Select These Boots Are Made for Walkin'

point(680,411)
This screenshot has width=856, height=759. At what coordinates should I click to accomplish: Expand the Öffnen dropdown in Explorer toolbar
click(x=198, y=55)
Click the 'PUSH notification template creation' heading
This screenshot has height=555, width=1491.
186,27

□ □ □ □ □

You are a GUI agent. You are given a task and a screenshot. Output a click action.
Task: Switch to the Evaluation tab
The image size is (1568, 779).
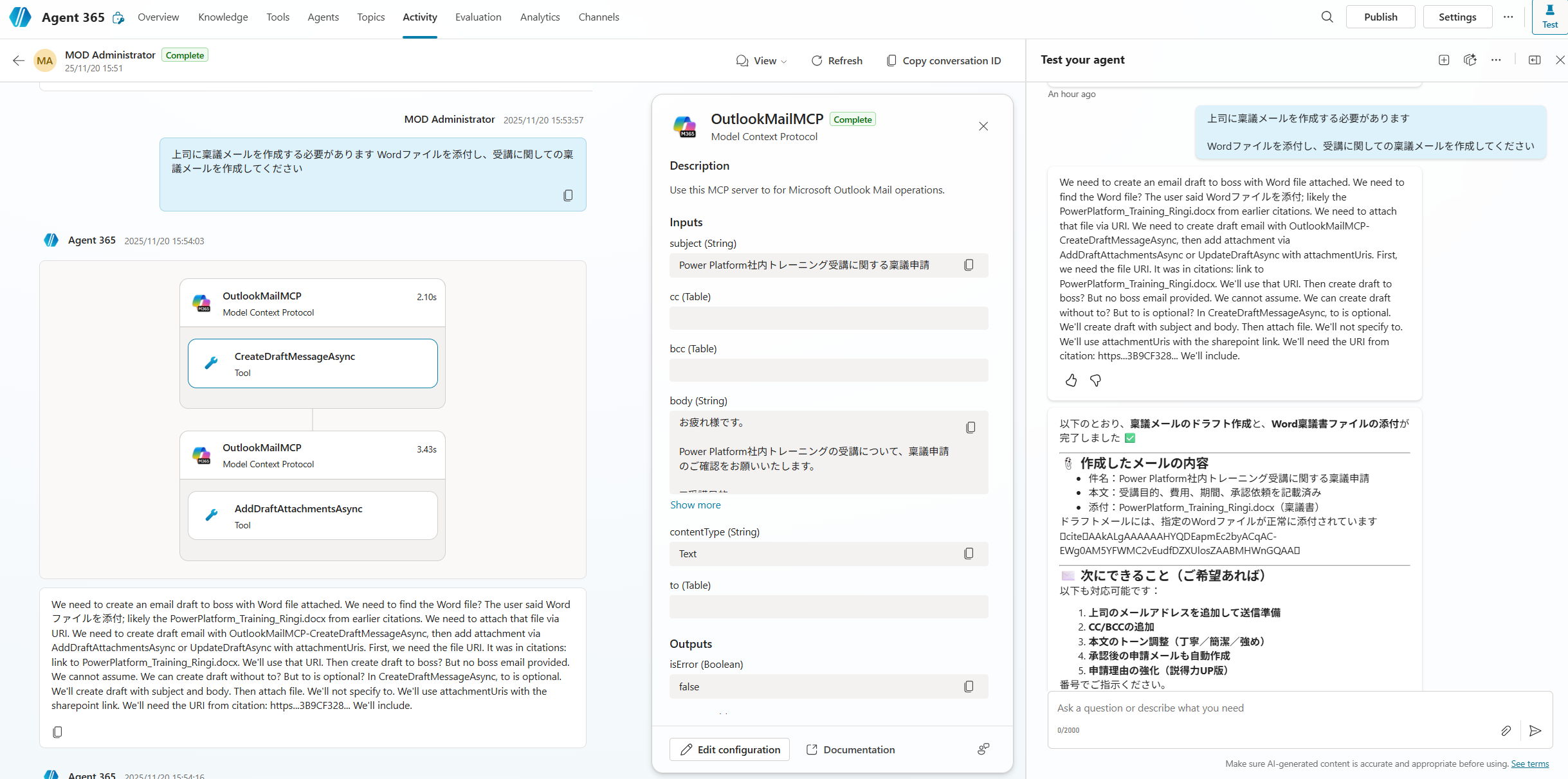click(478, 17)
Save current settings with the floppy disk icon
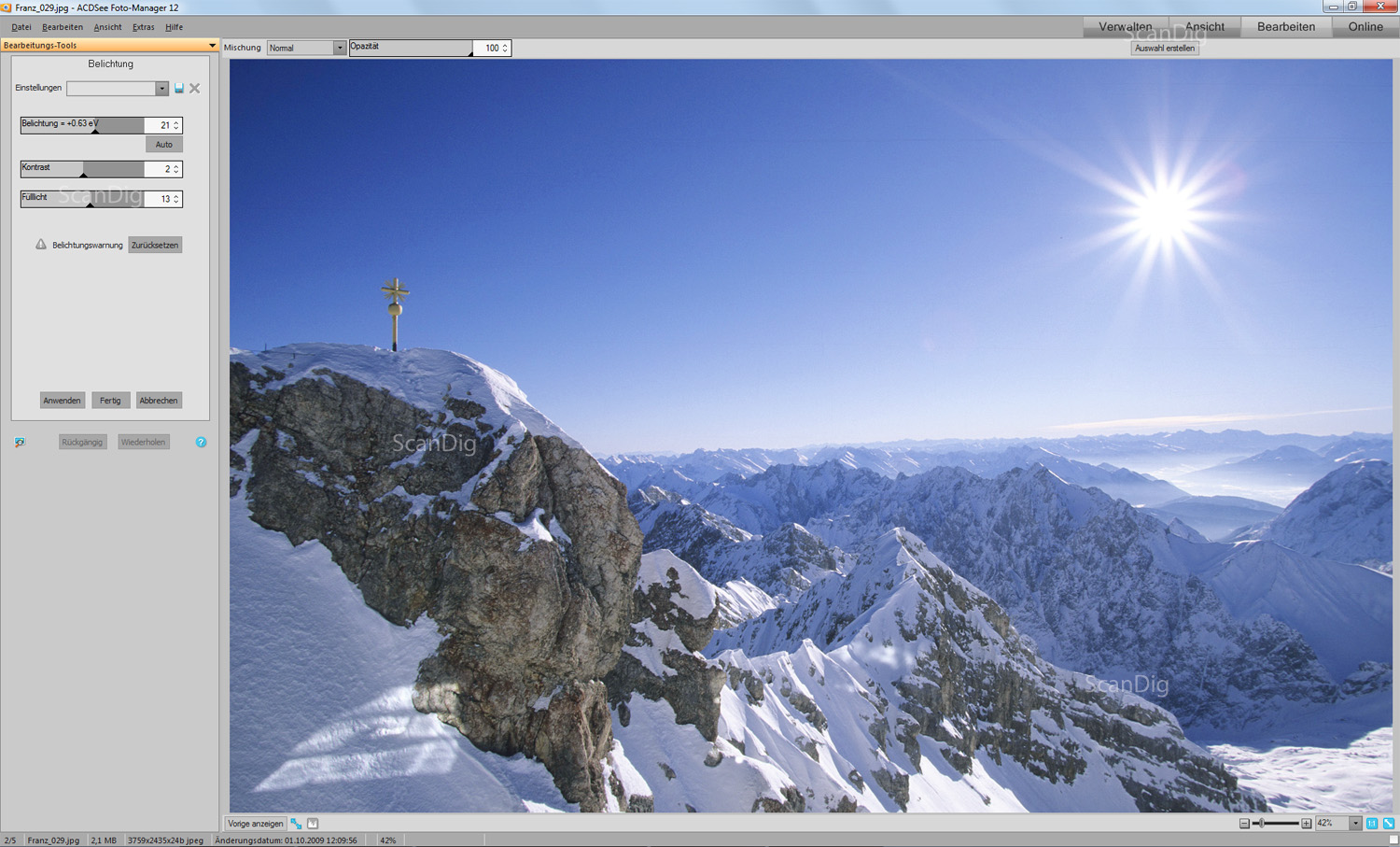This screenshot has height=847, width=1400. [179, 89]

□ □ □ □ □

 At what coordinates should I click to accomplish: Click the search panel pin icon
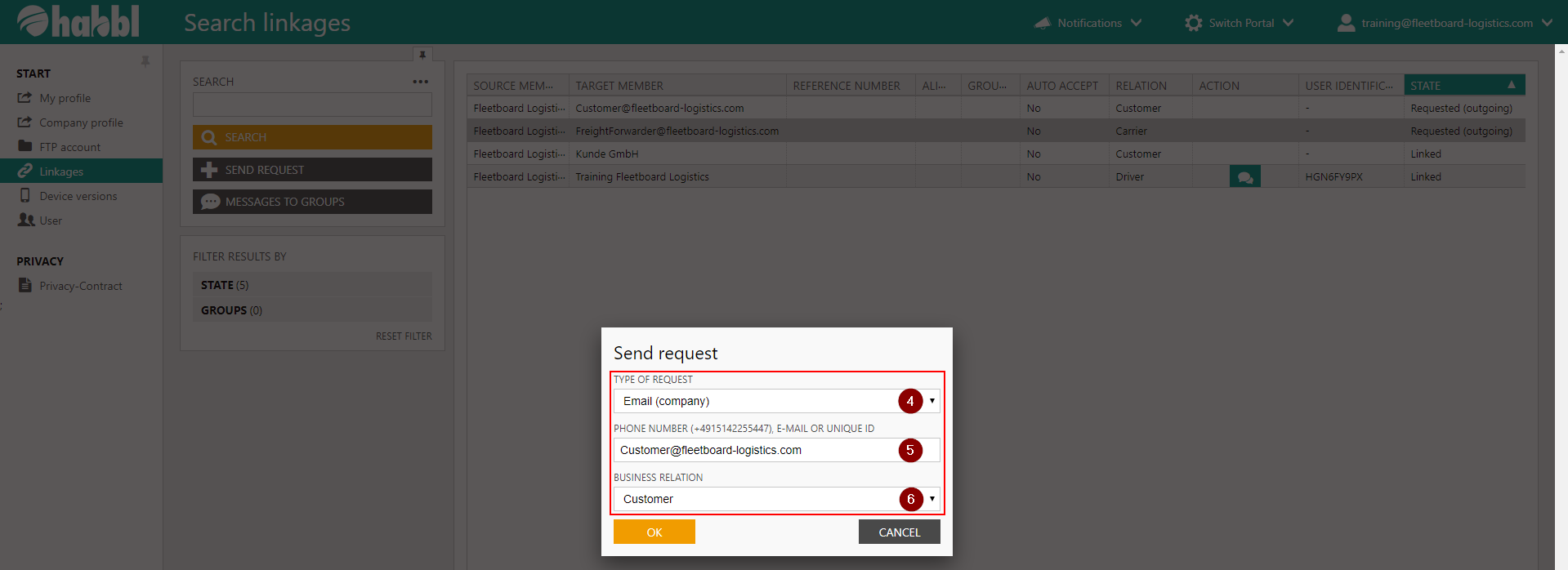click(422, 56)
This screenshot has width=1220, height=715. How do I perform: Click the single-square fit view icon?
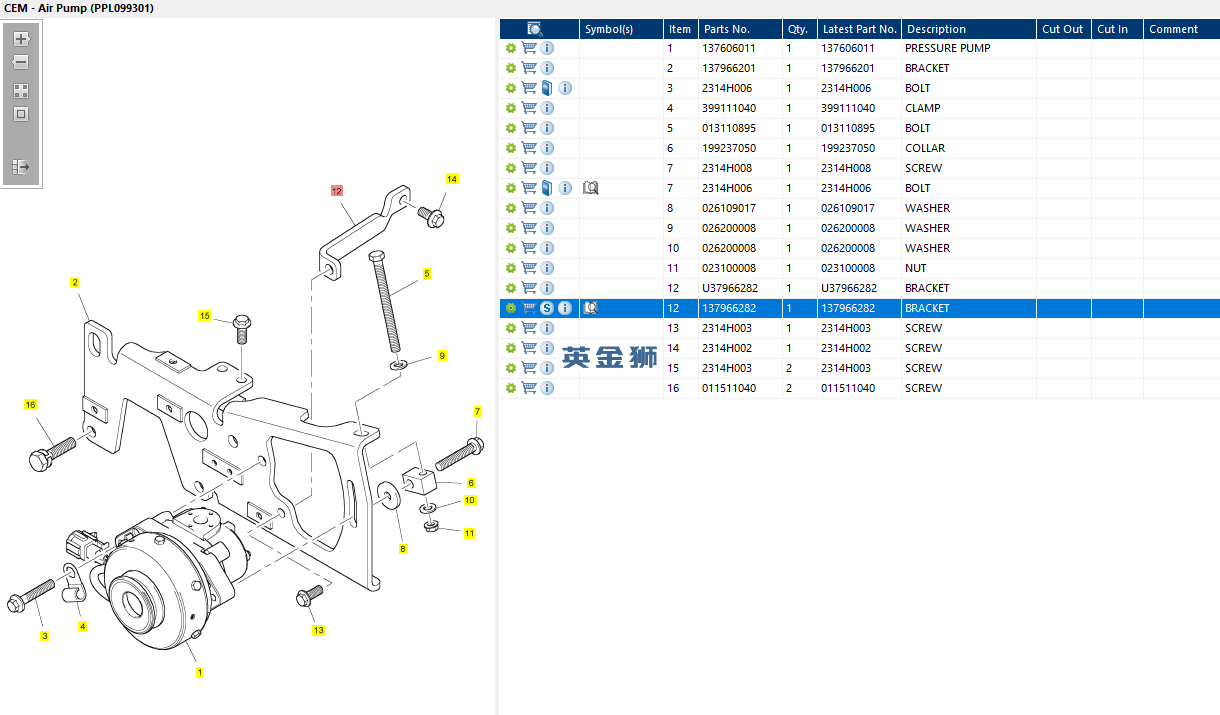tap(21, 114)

□ □ □ □ □

■ WHAT YOU NEED TO DO:
State how many lines in the three blocks above contain the string "icon", treating uppercase and lowercase letters as distinct. Give only the number.

■ SOLUTION BELOW:
3